What's up, everybody?
Teddy Marks from New Zealand writes: Matt, I am an American living down under. Your article is simply gobsmacking, as they say in Kiwiland. Notre Dame is not just an institution of higher learning, it is supposed to represent higher learning! The numbers you provide should make sane people sit up and ask, "What is going on?" A coach is fired and getting paid what?! Everything about this situation is just so wrong, but what's worse is that there are probably a dozen other comparable scenarios out there. Quite frankly, since the idea of a "student-athlete" is really from a bygone era, and what we have now are really professional wannabes posing as students. Maybe the guys at Northwestern are at least going to make the NCAA drop the charade of financial integrity with regard to the athletes in light of this sort of garbage in the coaching ranks -- garbage that is the norm and put right out there in front of everybody by Matt Fortuna. And let's not forget it's the presidents and boards, intellectual giants that they are, that make these contracts while they wring their hands over the latest tuition hike. At Notre Dame, you'd like to think the prez there would know what the Bible says about greed. Or stewardship. This note is undoubtedly rambling and incoherent. Still gobsmacked.
Matt Fortuna: Teddy, this might be the angriest, profanity-free, printable email or tweet I've ever received. And not entirely without merit, either. Bravo. (Coherent, too.)
Jack from Erie, Pa., writes: Notre Dame can only go to the Orange Bowl twice over the next 12 years. ... So if they go, say 10-2 this season, would one of those slots get used up right away? Also, how many at-large spots will there be in the new format? If the SEC champ is in the playoff, does their spot in the Sugar Bowl then become an at-large? I'm concerned in that there doesn't seem to be a ton of access for ND to the big bowls if they finish outside of the top four.
Matt Fortuna: Jack, if the Orange Bowl wants Notre Dame and the Fighting Irish are eligible for it, I see no reason why they wouldn't jump in. "Saving" a spot for a later year, so to speak, would be foolish on the Irish's end, in my opinion.

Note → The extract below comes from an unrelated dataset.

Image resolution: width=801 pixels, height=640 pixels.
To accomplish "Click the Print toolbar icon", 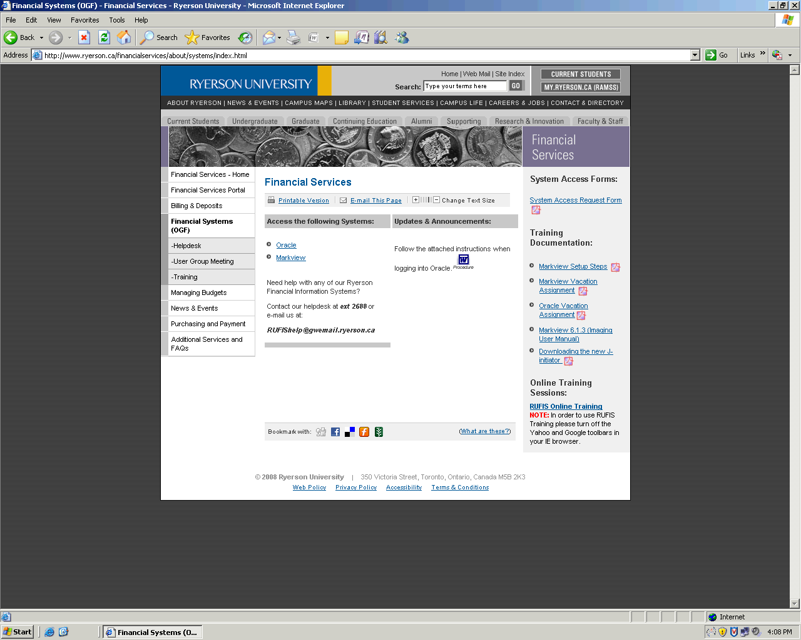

The Irish have been to just one BCS bowl in the past seven years. The new format's elite games are three contract bowls with league tie-ins (Sugar, Rose, Orange) and three access bowls (Fiesta, Peach, Cotton) with none, with two of the six bowls rotating into the semifinals each year. The Sugar Bowl is a semifinal this upcoming season. But the access bowl spots will be filled by any power conference champion that didn't make the playoff and has no contract with one of the remaining elite bowls. The elite bowls must also take the highest-rated team from the group of non-power conferences. The highest-ranked remaining teams, as determined by the selection committee, would fill in the open top-tier bowl spots. This new format presents Notre Dame with many more bowl options than the BCS did, as the Irish have both the Orange Bowl deal and the ACC deal, which allows them to step over another ACC team for its spot in a non-elite bowl if the Irish's record is better than, equal to or within one of that ACC team, or ranked higher in the final standings.
Kj from Kent, Ohio, writes: Surprised you didn't mention William Fuller in your WR section of the spring wrap-up. He had as many catches as Corey Robinson did last year and would've had at least two more TDs if Tommy [Rees] had a DI arm. Don't sleep on Fuller, Matt!
Matt Fortuna: I'm not sleeping on Fuller, Kj! (Sorry for the yelling back.) I just believed Robinson deserved singling out among the sophomores given how much potential he has with that frame, and the fact that Brian Kelly raved this spring about how much he loved coaching Robinson. That said, it's anybody's guess as to who will emerge from the pack among the young guys. The opportunities are certainly there for the taking at receiver.